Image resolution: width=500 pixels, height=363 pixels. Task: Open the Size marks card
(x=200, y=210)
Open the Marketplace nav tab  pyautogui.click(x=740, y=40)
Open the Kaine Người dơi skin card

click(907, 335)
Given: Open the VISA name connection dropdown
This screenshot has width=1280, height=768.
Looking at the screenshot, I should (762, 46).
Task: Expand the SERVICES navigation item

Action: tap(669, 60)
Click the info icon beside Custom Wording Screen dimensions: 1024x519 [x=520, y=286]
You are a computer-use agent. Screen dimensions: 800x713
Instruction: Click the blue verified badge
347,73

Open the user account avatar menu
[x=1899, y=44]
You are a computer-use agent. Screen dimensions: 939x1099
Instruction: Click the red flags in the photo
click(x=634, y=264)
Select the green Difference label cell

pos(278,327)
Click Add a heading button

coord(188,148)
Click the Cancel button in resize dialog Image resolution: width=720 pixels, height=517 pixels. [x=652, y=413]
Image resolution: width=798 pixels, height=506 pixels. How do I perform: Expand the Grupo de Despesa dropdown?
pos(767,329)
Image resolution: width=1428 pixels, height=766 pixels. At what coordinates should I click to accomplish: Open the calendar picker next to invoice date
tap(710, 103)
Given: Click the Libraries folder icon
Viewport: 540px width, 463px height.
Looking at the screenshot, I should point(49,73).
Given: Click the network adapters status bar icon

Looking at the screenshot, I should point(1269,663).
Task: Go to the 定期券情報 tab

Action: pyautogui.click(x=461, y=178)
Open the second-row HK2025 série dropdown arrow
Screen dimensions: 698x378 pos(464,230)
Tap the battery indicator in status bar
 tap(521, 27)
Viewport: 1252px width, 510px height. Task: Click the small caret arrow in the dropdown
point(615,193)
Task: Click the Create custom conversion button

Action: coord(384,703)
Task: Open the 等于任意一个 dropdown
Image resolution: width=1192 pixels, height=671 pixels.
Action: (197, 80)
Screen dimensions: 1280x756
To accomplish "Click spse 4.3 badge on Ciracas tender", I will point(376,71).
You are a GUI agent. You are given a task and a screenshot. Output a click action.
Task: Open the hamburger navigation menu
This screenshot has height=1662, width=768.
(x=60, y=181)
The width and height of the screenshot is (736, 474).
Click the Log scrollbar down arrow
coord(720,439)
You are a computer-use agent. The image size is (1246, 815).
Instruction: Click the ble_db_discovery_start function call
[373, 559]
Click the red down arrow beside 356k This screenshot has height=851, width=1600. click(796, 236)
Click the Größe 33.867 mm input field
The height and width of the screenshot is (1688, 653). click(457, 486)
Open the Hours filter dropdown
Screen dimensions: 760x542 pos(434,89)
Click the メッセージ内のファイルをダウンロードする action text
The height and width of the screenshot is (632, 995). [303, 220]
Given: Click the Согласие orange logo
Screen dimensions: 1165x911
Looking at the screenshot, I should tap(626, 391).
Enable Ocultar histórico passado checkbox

--- --- ---

* _What you are asked to do_
What lines of the material above contain "beside"? Return each of them.

* _Solution to this exercise_
Click the info icon beside Custom Wording Screen dimensions: 1024x519 [x=520, y=286]
Click the red down arrow beside 356k This screenshot has height=851, width=1600. click(796, 236)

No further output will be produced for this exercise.